# Treatment for damaged hair due to dying and hair straightening



## emvandresar (Feb 17, 2012)

So, I straighten my hair almost every day. I know its bad for it, but i cant stand my natural hair...unless there's a product that will help straighten it.

Also, my hair is beyond damaged because i dye it once per month, which is mad but i dont like dark roots.

Is there a treatment to help my hair?

and in a week im getting low lights and high lights done at the salon. Is it worth it or will it ruin my hair?


----------



## Dragonfly (Feb 17, 2012)

If you are only doing the roots/regrowth then your hair shouldn't be "beyond damaged".

I love it when my curly/wavy hair is straightened but I won't tolerate damage.

So I air dry my hair in a few ponytails with extra elastics to help keep my hair as straight as possible.

The end result is my hair has a nice managble wave.

Because I have bangs I either blow dry them daily or flat iron every week or two.

...............................

The only treatment I will recommend is using an oil as a prewash or mix the oil in with conditioner.

Just make sure it is rinced out.

I love coconut oil but you can try olive, advocado, palm or almond just to name a few.

If your grocery store doesn't carry the oil you want to try, then check out health food stores.


----------



## Isabelsjewely (Feb 17, 2012)

yes to coconut oil! ever since I read about it on here it's been my hair's saving grace!


----------



## emvandresar (Feb 17, 2012)

The thing is, my hair probably isnt beyond damaged. When my roots start to show, instead of touching up my roots, i just re dye my whole head. Which is really bad. But i cant help it.

As for the staightening, I seem to always have to straighten my hair. If i dont, im always worried bout what ppl think, which is something i should worry bout, but i do.

Ill have to try the coconut.

Thankss.  /emoticons/[email protected] 2x" width="20" height="20" />


----------



## Isabelsjewely (Feb 17, 2012)

Also Redken's Anti-snap should be your best friend!


----------



## Dragonfly (Feb 18, 2012)

Do you know how to dye your root/regrowth area only?

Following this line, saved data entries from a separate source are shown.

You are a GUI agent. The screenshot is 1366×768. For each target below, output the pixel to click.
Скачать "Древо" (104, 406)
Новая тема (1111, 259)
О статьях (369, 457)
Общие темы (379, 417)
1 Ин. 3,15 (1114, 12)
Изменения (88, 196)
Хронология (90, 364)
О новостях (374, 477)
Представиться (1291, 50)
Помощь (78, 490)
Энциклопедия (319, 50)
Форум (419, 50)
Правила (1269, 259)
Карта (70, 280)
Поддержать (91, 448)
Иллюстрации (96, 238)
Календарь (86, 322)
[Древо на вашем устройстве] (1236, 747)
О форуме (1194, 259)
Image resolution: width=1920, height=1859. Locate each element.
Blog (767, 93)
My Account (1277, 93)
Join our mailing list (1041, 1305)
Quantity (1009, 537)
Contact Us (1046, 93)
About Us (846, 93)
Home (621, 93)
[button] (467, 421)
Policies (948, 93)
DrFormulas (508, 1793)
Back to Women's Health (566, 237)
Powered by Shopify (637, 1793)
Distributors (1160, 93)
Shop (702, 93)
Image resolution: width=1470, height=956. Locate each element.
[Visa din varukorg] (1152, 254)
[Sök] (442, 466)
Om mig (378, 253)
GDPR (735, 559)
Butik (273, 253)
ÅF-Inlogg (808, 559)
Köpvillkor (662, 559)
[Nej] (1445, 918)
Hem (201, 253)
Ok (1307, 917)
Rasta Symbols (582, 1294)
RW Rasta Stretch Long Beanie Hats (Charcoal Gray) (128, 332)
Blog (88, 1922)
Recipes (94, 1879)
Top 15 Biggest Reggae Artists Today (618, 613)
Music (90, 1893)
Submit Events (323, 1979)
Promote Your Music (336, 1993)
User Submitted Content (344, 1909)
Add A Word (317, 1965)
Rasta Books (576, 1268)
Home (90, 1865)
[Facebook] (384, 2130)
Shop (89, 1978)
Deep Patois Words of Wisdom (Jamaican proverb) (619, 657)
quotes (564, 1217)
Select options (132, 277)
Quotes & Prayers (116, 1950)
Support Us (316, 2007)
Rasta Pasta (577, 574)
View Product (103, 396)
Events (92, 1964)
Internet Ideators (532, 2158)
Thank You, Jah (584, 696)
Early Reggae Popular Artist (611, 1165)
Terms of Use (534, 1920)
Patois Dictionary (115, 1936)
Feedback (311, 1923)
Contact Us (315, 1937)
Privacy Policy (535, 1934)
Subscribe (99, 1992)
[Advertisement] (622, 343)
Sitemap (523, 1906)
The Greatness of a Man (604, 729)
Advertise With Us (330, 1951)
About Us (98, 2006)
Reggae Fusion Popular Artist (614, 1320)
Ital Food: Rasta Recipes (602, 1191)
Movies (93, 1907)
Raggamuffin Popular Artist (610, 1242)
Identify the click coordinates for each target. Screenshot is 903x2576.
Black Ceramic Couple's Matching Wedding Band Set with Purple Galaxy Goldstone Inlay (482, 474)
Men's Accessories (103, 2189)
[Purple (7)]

Make an appointment with a salon and get them to show you.

All that is required is making several parts in your hair, starting at the centre and moving toward ear -  and only applying dye on the part/scalp area.

- make sure you comb in the dye so that it spreads to surrounding roots.

Once you get to back of ear, carefully apply dye to growth area of hairs and comb through.

Once you get the hang of it, you'll never look back

I can apply dye to my roots in about 15 minutes and I only use 1/2 package of Nice N Easy.

So it is definately very economical and my hair is pretty healthy.

 - still need to check out some sally's L'oreal products


----------



## Misha Smith (Feb 29, 2012)

> Originally Posted by *emvandresar* /img/forum/go_quote.gif
> 
> So, I straighten my hair almost every day. I know its bad for it, but i cant stand my natural hair...unless there's a product that will help straighten it.
> 
> ...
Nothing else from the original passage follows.